GezondheidGeneeskunde

Gene, genoom, chromosoom definitie, structuur, functie

"Gene", "gen", "chromosoom" - woorden die bekend zijn voor iedere leerling zijn. Maar het idee van deze zaak tamelijk gegeneraliseerd als te verdiepen in biochemische jungle vereist speciale kennis en de wens om alles te begrijpen. En het is, indien aanwezig op het niveau van nieuwsgierigheid is, verdwijnt snel onder het gewicht van de presentatie. Laten we proberen om de fijne kneepjes van genetische informatie te begrijpen in de wetenschappelijke en polaire vorm.

Wat is een gen?

Gene - het kleinste deeltje van structurele en functionele informatie over erfelijkheid in levende organismen. In wezen is een stukje DNA dat de kennis van de specifieke aminozuursequentie eiwit of functionele RNA (dat ook wordt gesynthetiseerd eiwit) construct bevat. Het gen bepaalt de eigenschappen die zijn overgenomen en doorgegeven aan de nakomelingen van de genealogische keten. Sommige eencellige organismen, is er gen-overdracht, die niet gerelateerd is aan de reproductie van hun eigen soort, is het horizontale genoemd.

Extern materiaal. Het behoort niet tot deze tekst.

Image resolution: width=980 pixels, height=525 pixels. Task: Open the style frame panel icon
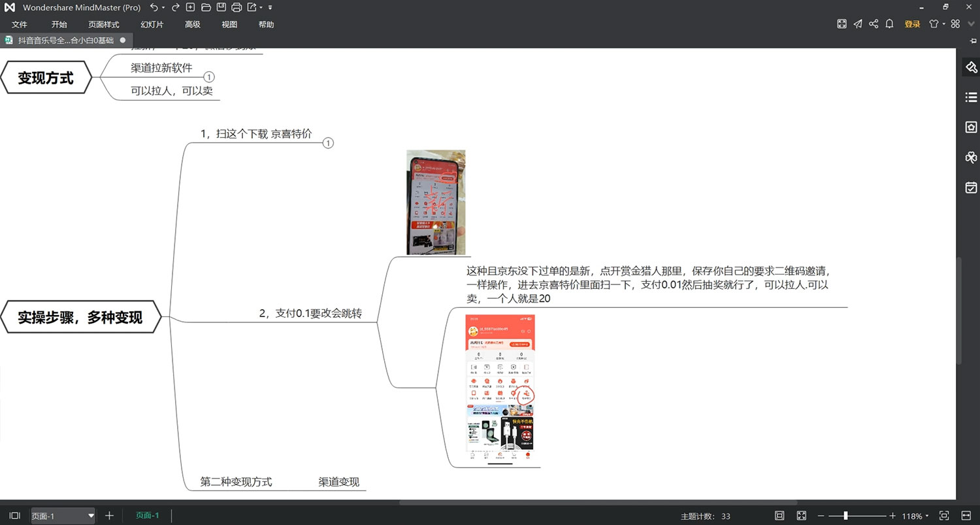click(971, 127)
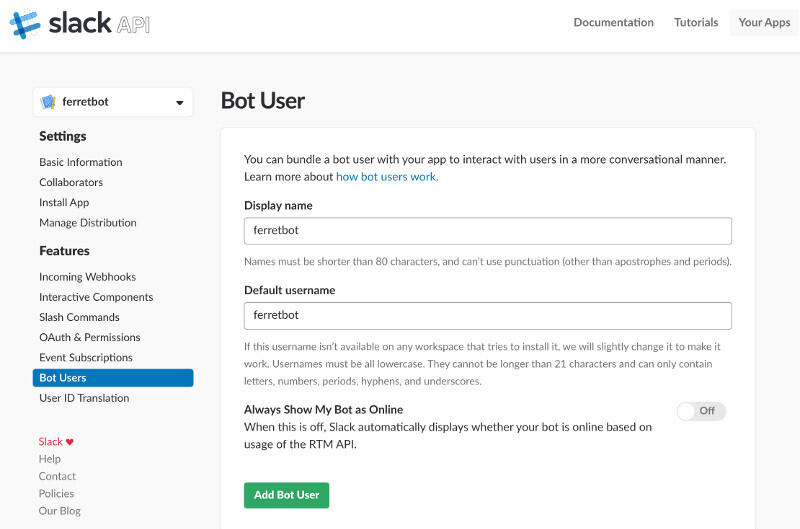Open Basic Information settings page

coord(81,162)
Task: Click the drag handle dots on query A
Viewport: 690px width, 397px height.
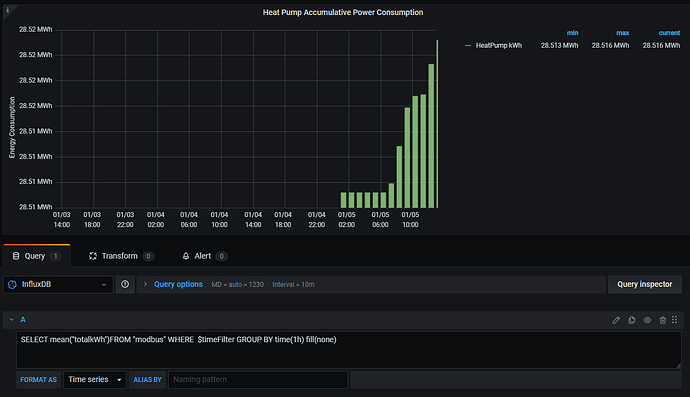Action: click(x=675, y=320)
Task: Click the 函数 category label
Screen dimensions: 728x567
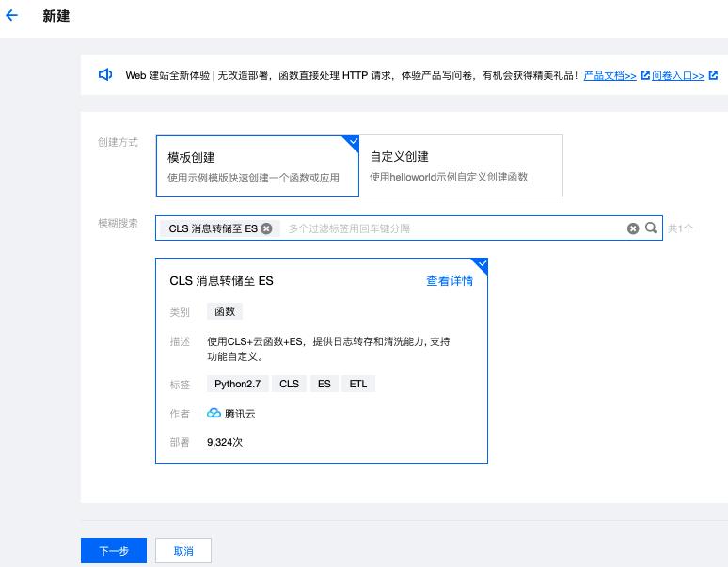Action: pyautogui.click(x=225, y=311)
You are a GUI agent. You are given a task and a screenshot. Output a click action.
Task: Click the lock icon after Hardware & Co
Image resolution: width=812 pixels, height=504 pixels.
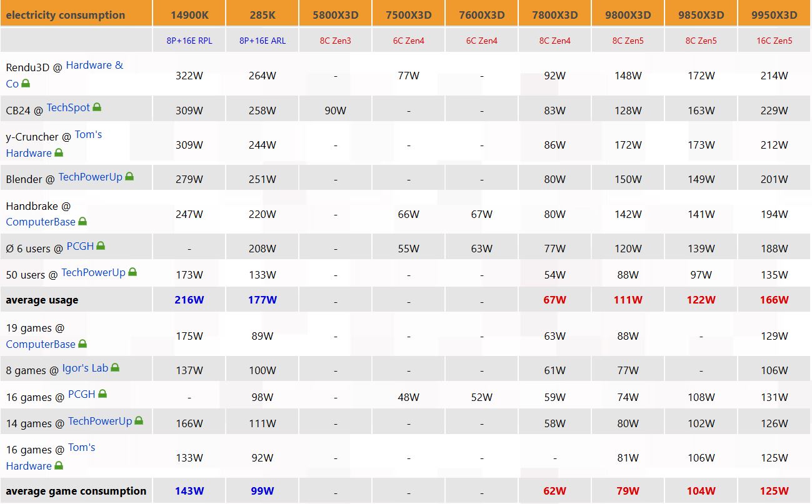click(x=26, y=84)
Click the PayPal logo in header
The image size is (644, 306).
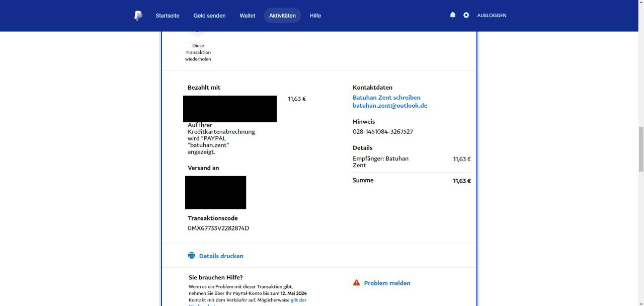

"Op de schouders" van genen is een grote verantwoordelijkheid voor de manier waarop het eruit zal zien en werken elke cel en organisme als geheel. Ze controleren ons leven vanaf het moment van de conceptie tot de laatste adem.

De eerste wetenschappelijke stap voorwaarts in de studie van erfelijkheid werd gemaakt door de Oostenrijkse monnik Gregor Mendel, die in 1866 zijn opmerkingen over de resultaten in de kruising van erwten gepubliceerd. Erfelijk materiaal, dat hij duidelijk gebruikt vertoonde tekenen van overdracht patronen, zoals kleur en vorm van erwten en bloemen. Deze monnik formuleerde de wetten die het begin van de genetica als wetenschap gevormd. Overerving wordt omdat de ouders hun kind te geven voor de helft van de chromosomen. Zo tekenen van mama en papa, het mengen om een nieuwe combinatie van reeds bestaande functies vormen. Gelukkig, de mogelijkheden zijn meer dan de levende wezens op de planeet, en het is onmogelijk om twee absoluut identiek wezens vinden.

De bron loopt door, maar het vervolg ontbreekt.